HACKER Q&A
📣 jasonjmcghee

What do you use to communicate data analysis?


I’m really curious what people tend to use to communicate the findings of research, analytics, ml experiments, infra costs / errors / usage etc.

Do most people use Google Slides? Or write a doc in Google or Notion? Or send around a notebook?


  👤 rapjr9 Accepted Answer ✓
I preferred to use a web site. If you send data/analysis via email or documents then people lose them, can't find them, ask you to send them again. If it is on a web site they can always find it. If there is new data/analysis they can always find it in the same place. I used password protected pages if we didn't want the data to reach the public. A web site is also great when collaborating with another team or multiple teams across the world. I've used wiki pages also, which makes it somewhat easier to get the data into a presentable format, although not as useful for presentations as the types of formatting are limited. Using a content/version management system (cvs, git) is useful for archiving data and analysis and making sure it is timestamped and unaltered while still making it widely available, though only to people who are comfortable using such systems. Spreadsheets are my least favorite way of sharing data and analysis, they are so limited (try creating a billion row spreadsheet) but were sometimes necessary for generating graphics for papers.
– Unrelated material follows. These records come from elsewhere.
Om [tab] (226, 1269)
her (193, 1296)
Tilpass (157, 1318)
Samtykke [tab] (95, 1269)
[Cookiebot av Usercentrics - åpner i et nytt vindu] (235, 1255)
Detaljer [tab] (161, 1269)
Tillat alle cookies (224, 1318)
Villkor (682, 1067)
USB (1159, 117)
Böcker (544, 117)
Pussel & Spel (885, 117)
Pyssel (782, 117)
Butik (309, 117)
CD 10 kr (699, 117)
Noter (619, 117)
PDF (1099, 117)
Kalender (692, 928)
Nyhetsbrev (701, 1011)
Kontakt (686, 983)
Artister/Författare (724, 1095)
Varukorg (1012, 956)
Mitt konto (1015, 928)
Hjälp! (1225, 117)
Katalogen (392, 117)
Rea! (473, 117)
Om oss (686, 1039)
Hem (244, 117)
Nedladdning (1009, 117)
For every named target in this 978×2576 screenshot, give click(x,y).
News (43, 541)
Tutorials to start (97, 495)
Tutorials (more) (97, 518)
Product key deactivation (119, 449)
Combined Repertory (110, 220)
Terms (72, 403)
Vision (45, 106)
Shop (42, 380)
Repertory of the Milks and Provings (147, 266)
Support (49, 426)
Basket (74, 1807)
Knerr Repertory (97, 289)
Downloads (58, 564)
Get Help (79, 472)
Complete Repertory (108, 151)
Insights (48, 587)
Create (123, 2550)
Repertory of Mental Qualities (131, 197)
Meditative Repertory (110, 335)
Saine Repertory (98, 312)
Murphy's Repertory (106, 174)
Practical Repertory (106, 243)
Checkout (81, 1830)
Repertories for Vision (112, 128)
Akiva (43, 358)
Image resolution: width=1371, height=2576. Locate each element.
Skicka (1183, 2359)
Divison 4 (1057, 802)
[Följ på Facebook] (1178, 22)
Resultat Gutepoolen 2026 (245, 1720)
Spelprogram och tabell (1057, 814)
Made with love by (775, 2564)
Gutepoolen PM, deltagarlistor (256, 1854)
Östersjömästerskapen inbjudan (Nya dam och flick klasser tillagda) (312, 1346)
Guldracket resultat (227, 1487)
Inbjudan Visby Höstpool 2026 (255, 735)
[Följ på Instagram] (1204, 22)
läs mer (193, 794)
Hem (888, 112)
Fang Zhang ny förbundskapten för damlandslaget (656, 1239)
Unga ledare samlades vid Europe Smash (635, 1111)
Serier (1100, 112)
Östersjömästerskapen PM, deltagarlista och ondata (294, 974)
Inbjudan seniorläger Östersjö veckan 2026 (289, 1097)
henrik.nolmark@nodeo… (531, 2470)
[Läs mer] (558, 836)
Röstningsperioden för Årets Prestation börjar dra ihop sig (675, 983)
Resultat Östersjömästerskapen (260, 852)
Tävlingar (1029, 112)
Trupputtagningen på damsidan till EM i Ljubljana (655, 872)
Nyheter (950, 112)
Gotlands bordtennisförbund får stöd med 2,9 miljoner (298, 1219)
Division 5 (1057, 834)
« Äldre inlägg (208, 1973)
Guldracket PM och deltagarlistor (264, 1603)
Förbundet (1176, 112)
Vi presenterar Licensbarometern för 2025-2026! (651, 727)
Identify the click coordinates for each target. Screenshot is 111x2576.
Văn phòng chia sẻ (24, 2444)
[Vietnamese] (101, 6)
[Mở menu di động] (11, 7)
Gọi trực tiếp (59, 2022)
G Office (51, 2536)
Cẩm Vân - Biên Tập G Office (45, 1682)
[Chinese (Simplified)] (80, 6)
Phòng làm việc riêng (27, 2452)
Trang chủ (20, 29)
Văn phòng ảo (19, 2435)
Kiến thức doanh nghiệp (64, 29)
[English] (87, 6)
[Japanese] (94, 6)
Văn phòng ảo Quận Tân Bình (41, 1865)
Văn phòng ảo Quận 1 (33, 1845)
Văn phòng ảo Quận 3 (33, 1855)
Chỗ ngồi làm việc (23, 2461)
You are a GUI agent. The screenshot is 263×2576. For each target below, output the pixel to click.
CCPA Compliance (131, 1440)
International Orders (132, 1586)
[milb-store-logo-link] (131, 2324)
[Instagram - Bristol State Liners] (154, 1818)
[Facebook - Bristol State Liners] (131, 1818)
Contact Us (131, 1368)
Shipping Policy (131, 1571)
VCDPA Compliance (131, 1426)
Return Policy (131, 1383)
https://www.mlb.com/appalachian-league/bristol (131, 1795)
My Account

Really big datasets or very long time series graphs are a problem unto themselves, they typically can have only one primary residence (with backups) on a dedicated server and custom software to generate and view the analysis. Sending copies usually means sending hard drives. Raw data files are preferable to putting data into databases because you can write very fast code to do data processing. When you inevitably have to reprocess the data it goes quickly, which can be a lifesaver when faced with a deadline. Automatically regenerating the graphs, etc., is really useful also. Real time, live analysis generated from continuously streaming data generally requires something custom and depends on who needs to see the data/graphs.

👤 uptownfunk
Depends on audience - If speed matters then just screen grabs of whatever I'm working in (Jupyter or RStudio) into an Excel workbook

If I have more time and it's more formal, then charts in a PPT

If more technical, then notebook (markdown)


👤 kristenkehrer
Depends on the audience. Anyone non-technical will see a lovely PPT. Other technical teammates will see my CometML dashboard, but may also see the PPT in addition if there is business impact that has been quantified and needs to be shared. I'd only be sharing a notebook if I was helping someone do something similar, I don't normally do anything fancy with my notebooks.

👤 alexmolas
Depending on the audience I use slides or notebooks. If it's a technical audience and people want to hear the details I use jupyter, because it allows me to mix code, markdown and visualisations. If the audience is only interested in the main results, then I use some slides with the principal results.

👤 jstx1
Is the file format really important?